Requirement: Alter the mailing list post between "I'm wondering if" and "stored field.", inclusive, so that "stored field" becomes "table column" and the rest stays the same.

Selected passage:
Quick Links

Re: LIKE and regex

Lists:	pgsql-sql

From:	"Mitch Vincent" <mitch(at)venux(dot)net>
To:	<pgsql-sql(at)postgresql(dot)org>
Subject:	LIKE and regex
Date:	2000-05-18 15:49:17
Message-ID:	014b01bfc0e0$9fb352c0$4100000a@venux.net
Views:	Raw Message \| Whole Thread \| Download mbox \| Resend email
Lists:	pgsql-sql

I'm wondering if LIKE uses regex internally.. I'm trying to find the
quickest / fastest way to search for any occurance of a given string in a
stored field.

I tried both of these :

query: select * from applicants where firstname LIKE '%mitch%';
ProcessQuery
! system usage stats:
! 0.407890 elapsed 0.104924 user 0.139892 system sec
! [0.133769 user 0.149507 sys total]
! 6/13 [7/13] filesystem blocks in/out
! 0/60 [0/425] page faults/reclaims, 0 [0] swaps
! 0 [0] signals rcvd, 0/0 [3/3] messages rcvd/sent
! 6/15 [8/26] voluntary/involuntary context switches
! postgres usage stats:
! Shared blocks: 1301 read, 0 written, buffer hit rate
= 41.21%
! Local blocks: 0 read, 0 written, buffer hit rate
= 0.00%
! Direct blocks: 0 read, 0 written

query: select * from applicants where firstname ~ lower('mitch');
ProcessQuery
! system usage stats:
! 0.234621 elapsed 0.101358 user 0.124995 system sec
! [0.287402 user 0.242496 sys total]
! 0/5 [160/10] filesystem blocks in/out
! 0/0 [0/434] page faults/reclaims, 0 [0] swaps
! 0 [0] signals rcvd, 0/0 [4/4] messages rcvd/sent
! 0/35 [153/55] voluntary/involuntary context switches
! postgres usage stats:
! Shared blocks: 1243 read, 0 written, buffer hit rate
= 0.24%
! Local blocks: 0 read, 0 written, buffer hit rate
= 0.00%
! Direct blocks: 0 read, 0 written

While there is quite a load on that box right now (doing a big CLUSTER) I
tried the above queries 3 times, the above is the result of both 3rd-round
queries.. It looks like LIKE is faster to me.. Any comments?

Recorded information:
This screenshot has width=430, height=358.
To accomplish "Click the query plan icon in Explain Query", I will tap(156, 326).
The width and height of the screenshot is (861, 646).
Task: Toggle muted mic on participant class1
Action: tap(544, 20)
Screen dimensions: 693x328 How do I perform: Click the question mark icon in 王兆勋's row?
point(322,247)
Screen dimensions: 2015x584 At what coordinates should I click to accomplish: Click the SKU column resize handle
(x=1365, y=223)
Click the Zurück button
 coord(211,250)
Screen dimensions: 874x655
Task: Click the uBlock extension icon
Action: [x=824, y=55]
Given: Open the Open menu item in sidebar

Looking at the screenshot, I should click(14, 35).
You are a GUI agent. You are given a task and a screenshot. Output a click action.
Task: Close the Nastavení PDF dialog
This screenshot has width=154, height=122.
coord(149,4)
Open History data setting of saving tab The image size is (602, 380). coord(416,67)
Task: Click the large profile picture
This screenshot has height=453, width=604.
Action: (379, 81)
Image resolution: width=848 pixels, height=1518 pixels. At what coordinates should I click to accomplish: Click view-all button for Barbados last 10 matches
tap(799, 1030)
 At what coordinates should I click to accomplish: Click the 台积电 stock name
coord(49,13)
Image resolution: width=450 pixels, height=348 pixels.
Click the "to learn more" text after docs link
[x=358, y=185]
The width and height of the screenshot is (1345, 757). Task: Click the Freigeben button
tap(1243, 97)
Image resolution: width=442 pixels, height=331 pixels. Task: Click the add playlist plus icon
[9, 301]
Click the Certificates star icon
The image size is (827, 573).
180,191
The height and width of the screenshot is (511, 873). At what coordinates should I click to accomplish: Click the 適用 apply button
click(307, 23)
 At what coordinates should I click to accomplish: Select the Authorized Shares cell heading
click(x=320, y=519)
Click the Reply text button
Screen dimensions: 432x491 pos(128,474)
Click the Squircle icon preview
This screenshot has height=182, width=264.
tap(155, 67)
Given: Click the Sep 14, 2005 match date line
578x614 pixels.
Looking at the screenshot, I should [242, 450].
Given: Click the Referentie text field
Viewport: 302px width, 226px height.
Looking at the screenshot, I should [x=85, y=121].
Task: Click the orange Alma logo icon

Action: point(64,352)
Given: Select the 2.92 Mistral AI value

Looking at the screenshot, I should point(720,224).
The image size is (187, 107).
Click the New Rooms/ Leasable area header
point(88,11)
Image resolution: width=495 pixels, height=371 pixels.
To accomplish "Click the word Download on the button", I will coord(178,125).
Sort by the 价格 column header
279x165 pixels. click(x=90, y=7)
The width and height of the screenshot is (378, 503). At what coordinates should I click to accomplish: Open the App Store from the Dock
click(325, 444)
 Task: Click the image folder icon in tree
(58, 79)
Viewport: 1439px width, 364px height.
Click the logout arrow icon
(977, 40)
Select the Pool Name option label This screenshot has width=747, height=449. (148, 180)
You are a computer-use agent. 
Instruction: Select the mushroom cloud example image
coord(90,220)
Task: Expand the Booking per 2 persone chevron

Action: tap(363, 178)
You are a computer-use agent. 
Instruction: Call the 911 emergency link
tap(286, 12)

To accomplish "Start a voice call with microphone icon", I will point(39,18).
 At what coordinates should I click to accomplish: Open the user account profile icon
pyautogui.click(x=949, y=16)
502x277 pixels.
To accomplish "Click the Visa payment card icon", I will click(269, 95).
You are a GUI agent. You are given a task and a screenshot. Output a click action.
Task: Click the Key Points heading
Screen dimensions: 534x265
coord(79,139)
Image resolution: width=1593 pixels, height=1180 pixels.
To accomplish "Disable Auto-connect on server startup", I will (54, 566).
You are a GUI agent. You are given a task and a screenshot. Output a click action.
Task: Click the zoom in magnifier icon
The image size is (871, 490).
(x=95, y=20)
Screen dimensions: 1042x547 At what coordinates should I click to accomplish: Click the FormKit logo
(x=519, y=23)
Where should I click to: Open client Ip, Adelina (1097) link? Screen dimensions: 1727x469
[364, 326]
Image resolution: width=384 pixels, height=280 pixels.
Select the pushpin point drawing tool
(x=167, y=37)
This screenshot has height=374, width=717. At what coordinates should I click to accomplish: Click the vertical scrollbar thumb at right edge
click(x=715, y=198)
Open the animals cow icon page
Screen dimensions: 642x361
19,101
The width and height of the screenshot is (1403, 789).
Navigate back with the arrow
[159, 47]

Reply:
I'm wondering if LIKE uses regex internally.. I'm trying to find the
quickest / fastest way to search for any occurance of a given string in a
table column.